Ab Initio Study of13CαChemical Shift Anisotropy Tensors in Peptides

Abstract

This study reports magnitudes and the orientation of the ¹³C_α chemical shift anisotropy (CSA) tensors of peptides obtained using quantum chemical calculations. The dependency of the CSA tensor parameters on the energy optimization of hydrogen atom positions and hydrogen bonding effects and the use of zwitterionic peptides in the calculations are examined. Our results indicate that the energy optimization of the hydrogen atom positions in crystal structures is necessary to obtain accurate CSA tensors. The inclusion of intermolecular effects such as hydrogen bonding in the calculations provided better agreement between the calculated and experimental values; however, the use of zwitterionic peptides in calculations, with or without the inclusion of hydrogen bonding, did not improve the results.
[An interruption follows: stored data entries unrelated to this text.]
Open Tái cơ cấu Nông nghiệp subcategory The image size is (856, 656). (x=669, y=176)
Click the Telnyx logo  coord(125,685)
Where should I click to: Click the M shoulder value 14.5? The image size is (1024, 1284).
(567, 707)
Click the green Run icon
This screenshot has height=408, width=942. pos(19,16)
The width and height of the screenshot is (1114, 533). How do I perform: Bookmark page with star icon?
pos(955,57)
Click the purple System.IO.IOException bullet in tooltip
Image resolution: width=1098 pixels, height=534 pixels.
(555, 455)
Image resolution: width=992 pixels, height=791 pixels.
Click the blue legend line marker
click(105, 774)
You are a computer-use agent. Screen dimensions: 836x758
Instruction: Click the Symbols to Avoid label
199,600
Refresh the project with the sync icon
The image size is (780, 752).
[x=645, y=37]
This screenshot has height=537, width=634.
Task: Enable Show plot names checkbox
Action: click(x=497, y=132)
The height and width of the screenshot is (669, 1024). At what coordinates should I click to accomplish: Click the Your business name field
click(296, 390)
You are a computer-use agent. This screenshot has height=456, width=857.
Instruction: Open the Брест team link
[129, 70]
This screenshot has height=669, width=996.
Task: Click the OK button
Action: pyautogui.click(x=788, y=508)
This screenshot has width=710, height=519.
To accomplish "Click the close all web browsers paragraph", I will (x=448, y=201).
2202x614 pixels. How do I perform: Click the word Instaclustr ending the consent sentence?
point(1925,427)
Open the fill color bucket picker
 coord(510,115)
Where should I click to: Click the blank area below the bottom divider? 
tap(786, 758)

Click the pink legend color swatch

In addition, our calculated values are in good agreement with tensor values obtained from solid-state NMR experiments on glycine-containing tripeptides. In the case of peptides containing an aromatic residue, calculations on an isolated peptide yielded more accurate isotropic shift values than the calculations on extended structures of the peptide. The calculations also suggested that the presence of an aromatic ring in the extended crystal peptide structure influences the magnitude of the δ₂₂ which the present level of ab initio calculations are unable to reproduce.